[HN Gopher] PruningRadixTrie - Faster Radix trie for prefix sear...
       ___________________________________________________________________
        
       PruningRadixTrie - Faster Radix trie for prefix search and auto-
       complete
        
       Author : g0xA52A2A
       Score  : 157 points
       Date   : 2023-09-30 12:33 UTC (10 hours ago)
        
 (HTM) web link (github.com)
 (TXT) w3m dump (github.com)
        
       | ParallelThread wrote:
       | What is the state of art in longest prefix matching e.g for
       | router prefixes in routing tables?
        
       | vvrm wrote:
       | The fine-grained results look like:
       | 
       | - 1444x faster for single character prefixes
       | 
       | - 252x faster for two character prefixes
       | 
       | - 55x faster for three character prefixes
       | 
       | - ~20x faster for 4 and 5 character prefixes
       | 
       | - <= 5x faster for longer prefixes
       | 
       | I used to work on a production auto-complete system operating at
       | over 100k peak QPS. For prefixes of length one and two we would
       | not even bother hitting the server, just from a quality
       | perspective, not because of latency/throughput considerations.

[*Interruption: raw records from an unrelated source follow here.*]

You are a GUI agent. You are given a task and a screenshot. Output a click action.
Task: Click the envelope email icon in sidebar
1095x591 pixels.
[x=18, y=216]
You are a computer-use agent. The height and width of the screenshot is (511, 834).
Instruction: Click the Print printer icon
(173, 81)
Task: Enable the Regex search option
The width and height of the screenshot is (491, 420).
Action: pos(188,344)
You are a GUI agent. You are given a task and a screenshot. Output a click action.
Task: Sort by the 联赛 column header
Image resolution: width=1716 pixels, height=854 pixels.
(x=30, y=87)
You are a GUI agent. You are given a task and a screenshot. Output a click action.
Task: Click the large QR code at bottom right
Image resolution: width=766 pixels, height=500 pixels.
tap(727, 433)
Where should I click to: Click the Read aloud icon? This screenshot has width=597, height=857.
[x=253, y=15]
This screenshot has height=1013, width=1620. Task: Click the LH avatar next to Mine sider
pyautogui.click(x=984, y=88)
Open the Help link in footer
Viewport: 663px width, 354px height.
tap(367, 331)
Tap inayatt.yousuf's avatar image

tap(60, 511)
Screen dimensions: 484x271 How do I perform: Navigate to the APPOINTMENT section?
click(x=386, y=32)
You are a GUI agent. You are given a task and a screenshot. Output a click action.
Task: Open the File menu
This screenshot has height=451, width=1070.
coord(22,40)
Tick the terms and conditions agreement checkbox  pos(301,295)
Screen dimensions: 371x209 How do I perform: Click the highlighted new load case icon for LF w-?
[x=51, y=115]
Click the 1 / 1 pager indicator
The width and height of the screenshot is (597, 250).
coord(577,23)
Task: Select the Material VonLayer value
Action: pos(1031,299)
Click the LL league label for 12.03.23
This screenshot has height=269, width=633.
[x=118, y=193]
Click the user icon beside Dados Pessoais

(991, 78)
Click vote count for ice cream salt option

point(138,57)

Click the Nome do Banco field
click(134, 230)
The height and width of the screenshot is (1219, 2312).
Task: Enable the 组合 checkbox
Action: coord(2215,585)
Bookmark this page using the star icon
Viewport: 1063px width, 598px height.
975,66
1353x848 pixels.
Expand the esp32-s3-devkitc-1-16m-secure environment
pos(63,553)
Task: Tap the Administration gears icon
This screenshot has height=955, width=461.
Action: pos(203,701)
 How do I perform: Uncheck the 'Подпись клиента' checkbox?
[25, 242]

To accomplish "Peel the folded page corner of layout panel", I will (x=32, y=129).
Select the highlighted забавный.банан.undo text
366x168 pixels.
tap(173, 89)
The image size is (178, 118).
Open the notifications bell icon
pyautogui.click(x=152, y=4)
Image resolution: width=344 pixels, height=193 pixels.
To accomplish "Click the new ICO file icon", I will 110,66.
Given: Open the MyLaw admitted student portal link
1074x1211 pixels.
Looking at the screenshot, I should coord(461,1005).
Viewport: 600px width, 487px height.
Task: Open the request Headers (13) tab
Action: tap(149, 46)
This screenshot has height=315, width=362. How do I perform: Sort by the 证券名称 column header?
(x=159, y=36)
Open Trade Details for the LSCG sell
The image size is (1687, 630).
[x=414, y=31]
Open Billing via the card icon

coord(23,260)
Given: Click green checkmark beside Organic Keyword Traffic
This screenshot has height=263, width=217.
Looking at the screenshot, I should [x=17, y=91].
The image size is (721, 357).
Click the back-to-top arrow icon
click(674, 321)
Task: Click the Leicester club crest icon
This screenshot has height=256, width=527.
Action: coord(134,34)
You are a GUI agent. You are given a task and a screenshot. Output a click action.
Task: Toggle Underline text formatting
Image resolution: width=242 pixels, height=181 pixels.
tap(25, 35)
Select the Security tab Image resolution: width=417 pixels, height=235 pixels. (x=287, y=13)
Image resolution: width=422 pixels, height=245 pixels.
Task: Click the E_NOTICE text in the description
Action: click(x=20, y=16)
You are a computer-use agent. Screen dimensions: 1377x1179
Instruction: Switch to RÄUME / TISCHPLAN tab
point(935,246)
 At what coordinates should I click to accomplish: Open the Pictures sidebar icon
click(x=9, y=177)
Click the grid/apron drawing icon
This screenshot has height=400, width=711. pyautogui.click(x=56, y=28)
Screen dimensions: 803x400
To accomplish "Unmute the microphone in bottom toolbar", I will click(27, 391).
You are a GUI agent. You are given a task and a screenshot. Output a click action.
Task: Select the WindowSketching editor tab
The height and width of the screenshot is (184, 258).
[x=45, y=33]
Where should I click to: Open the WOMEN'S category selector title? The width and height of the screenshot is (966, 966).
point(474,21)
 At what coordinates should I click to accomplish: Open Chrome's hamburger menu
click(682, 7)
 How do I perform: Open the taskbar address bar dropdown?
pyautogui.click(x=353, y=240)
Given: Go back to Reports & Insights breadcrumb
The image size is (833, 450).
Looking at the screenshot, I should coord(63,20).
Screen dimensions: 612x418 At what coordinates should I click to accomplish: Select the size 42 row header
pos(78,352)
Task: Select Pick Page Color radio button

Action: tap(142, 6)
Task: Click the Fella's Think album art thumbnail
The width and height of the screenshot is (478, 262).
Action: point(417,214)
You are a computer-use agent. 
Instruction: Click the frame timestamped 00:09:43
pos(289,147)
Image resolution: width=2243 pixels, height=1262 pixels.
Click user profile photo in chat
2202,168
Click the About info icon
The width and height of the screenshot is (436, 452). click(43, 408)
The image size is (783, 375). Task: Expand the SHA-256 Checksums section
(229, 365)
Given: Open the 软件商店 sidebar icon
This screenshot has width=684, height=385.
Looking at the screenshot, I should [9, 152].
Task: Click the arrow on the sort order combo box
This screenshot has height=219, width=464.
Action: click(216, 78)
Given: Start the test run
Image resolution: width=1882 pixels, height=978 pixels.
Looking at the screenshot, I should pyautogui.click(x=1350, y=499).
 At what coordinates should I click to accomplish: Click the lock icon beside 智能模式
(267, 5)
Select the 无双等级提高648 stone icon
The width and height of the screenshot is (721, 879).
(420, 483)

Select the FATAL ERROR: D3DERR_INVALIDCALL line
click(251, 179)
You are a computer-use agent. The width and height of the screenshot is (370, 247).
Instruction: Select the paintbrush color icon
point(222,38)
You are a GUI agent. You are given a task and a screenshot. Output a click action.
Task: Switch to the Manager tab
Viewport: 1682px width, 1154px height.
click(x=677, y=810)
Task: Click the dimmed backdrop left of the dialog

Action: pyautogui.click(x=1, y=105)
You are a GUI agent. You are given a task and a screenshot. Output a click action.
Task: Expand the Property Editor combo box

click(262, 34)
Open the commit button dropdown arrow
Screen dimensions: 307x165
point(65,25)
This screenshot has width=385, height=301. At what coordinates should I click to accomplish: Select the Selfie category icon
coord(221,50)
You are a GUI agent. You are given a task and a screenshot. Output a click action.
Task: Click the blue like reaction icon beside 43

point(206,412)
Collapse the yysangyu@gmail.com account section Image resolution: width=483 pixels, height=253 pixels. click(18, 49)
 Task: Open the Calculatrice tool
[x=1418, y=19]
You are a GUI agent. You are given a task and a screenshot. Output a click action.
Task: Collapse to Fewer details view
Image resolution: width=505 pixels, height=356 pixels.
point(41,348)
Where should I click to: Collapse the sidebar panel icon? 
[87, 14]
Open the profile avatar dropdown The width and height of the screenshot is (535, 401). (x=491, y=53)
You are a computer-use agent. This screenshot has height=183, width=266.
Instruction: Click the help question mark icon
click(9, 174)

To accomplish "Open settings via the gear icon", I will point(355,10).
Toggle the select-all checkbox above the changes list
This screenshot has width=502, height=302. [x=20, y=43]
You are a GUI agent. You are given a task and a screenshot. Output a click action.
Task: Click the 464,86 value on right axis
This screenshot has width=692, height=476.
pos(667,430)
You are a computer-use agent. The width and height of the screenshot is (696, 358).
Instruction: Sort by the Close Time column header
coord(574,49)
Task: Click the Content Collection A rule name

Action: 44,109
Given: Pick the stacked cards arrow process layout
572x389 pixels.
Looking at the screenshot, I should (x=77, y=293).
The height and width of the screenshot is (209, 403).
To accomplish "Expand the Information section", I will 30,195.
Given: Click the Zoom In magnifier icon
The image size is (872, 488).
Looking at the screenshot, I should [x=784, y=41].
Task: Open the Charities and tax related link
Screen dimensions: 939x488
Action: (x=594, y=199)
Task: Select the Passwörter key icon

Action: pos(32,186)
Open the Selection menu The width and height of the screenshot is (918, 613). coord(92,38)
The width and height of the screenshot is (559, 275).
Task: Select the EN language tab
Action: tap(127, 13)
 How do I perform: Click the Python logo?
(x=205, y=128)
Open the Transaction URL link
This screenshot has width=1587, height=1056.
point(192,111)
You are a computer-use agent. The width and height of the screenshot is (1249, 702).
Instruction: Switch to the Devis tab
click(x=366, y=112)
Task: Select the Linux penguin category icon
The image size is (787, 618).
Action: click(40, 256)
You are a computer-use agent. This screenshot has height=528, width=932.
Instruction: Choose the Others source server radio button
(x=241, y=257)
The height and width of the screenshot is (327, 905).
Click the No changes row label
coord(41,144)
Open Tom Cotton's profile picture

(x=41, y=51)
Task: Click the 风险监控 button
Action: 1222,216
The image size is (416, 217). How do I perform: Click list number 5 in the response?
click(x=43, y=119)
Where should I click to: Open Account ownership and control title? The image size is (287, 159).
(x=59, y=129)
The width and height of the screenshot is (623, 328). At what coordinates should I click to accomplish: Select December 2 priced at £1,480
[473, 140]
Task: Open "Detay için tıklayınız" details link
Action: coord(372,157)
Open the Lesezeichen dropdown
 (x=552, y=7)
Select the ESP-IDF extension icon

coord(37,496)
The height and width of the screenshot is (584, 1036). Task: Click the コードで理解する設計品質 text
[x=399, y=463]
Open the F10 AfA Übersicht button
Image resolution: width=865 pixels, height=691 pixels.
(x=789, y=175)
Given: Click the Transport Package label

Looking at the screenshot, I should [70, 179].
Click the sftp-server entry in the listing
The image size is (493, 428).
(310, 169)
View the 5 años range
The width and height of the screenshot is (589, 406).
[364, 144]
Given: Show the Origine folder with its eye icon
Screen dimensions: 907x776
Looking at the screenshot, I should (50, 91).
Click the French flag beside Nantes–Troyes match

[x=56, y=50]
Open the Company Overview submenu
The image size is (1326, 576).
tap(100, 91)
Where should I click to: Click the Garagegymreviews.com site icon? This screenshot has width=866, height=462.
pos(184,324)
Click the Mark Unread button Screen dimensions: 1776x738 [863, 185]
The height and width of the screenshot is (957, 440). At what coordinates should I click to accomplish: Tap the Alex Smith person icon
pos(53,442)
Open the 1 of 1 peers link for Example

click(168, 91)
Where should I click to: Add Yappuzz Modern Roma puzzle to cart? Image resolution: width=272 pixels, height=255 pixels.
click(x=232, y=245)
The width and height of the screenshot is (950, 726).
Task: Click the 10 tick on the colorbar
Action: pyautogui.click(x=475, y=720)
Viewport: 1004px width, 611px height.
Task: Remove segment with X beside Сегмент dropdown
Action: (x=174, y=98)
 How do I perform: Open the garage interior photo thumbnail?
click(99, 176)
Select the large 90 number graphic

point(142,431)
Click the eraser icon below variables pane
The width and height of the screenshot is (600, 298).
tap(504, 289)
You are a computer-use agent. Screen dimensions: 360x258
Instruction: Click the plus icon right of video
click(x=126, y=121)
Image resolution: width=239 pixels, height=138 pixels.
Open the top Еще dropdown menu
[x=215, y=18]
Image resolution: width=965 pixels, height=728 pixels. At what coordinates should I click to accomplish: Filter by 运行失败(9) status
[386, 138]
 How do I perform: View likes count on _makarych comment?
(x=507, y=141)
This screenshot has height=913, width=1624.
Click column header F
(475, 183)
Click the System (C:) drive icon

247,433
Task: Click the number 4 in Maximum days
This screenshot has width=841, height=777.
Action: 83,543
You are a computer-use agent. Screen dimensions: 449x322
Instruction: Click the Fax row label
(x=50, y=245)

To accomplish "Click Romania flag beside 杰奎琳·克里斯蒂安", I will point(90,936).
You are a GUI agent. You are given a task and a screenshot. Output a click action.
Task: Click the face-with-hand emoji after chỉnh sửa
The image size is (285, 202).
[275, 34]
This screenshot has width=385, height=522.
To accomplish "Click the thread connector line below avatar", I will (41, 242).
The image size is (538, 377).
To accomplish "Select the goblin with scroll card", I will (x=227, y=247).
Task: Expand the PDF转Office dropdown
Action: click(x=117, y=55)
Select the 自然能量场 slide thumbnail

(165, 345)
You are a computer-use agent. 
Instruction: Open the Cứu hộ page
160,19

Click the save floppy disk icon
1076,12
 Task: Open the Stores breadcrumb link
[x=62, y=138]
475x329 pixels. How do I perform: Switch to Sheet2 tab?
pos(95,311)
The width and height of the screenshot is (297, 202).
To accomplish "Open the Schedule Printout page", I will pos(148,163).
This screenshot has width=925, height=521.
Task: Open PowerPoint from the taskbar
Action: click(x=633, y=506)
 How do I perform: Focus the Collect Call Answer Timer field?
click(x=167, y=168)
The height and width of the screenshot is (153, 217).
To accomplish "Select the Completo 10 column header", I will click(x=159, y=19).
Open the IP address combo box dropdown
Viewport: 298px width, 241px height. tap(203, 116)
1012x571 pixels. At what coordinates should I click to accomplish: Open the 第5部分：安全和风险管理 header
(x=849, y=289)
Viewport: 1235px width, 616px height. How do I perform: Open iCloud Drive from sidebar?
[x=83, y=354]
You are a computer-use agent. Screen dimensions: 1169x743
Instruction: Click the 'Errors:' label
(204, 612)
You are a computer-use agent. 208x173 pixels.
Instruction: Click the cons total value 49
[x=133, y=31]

       | Btw, up until 3 characters, you could store everything in an in-
       | memory hash map. 20x speedup on length 4 and 5 prefixes is still
       | very impressive, but not quite 1000x speedup either.
        
         | jjice wrote:
         | I also worked on a production auto complete feature for a web
         | app a bit ago and I couldn't agree more with the quality
         | sentiment. One or two characters is almost never enough to give
         | a meaningful result. Using history or similar user search is
         | much more effective than trying to guess what someone meant by
         | "th".
        
           | Kalabasa wrote:
           | How does that fare for non-English queries? E.g. are two
           | chars still not enough for Chinese languages?
        
             | meepmorp wrote:
             | I've seen 1.5 chars/token used as a rule of thumb for
             | estimating token counts in Chinese text.
        
           | ComputerGuru wrote:
           | > One or two characters is almost never enough to give a
           | meaningful result.
           | 
           | TFA acknowledges that and mentions the exception:
           | 
           |  _While a prefix of length=1 is not very useful for the Latin
           | alphabet, it does make sense for CJK languages_
        
       | somat wrote:
       | In the game "keep talking and nobody explodes" one of the puzzles
       | has you match a limited set of characters in each position to a
       | dictionary of possible words. A task I was having a lot of
       | trouble doing in the limited time provided. I ended up rewriting
       | the dictionary as a prefix tree and including it as a addendum to
       | the manual.
       | 
       | It was neat seeing seeing these algorithms work at human scale
       | and how much better it made the process.
        
       | cirwin wrote:
       | I wrote something like this for contact auto completion - running
       | in the browser we had to ensure that both tree construction was
       | fast, and also that completion was instantaneous. So the next
       | level of optimization is to amortize tree construction over
       | searches (using the observation that most of the tree is never
       | accessed)
       | 
       | https://github.com/superhuman/trie-ing
        
         | rockwotj wrote:
         | If youre interested in a TypeScript fork of this that also
         | supports deletion, see here: https://github.com/shortwave/trie
         | 
         | There are also a couple of bug fixes in there, for example:
         | https://github.com/shortwave/trie/commit/1e7045d89cc20011251...
        
         | leeoniya wrote:
         | interesting. i made something much more stupid, but brutally
         | effective: https://github.com/leeoniya/uFuzzy
         | 
         | i guess if you wanted results ordered by contact frequency you
         | can just keep the original haystack sorted by frequency, and
         | would get the Richard match first. or keep the frequency in an
         | adjacent lookup and sort/pick the result afterwards.
         | 
         | PSA: don't use the ultra popular Fuse.js for fuzzy matching,
         | it's super slow and has pretty terrible match quality. e.g.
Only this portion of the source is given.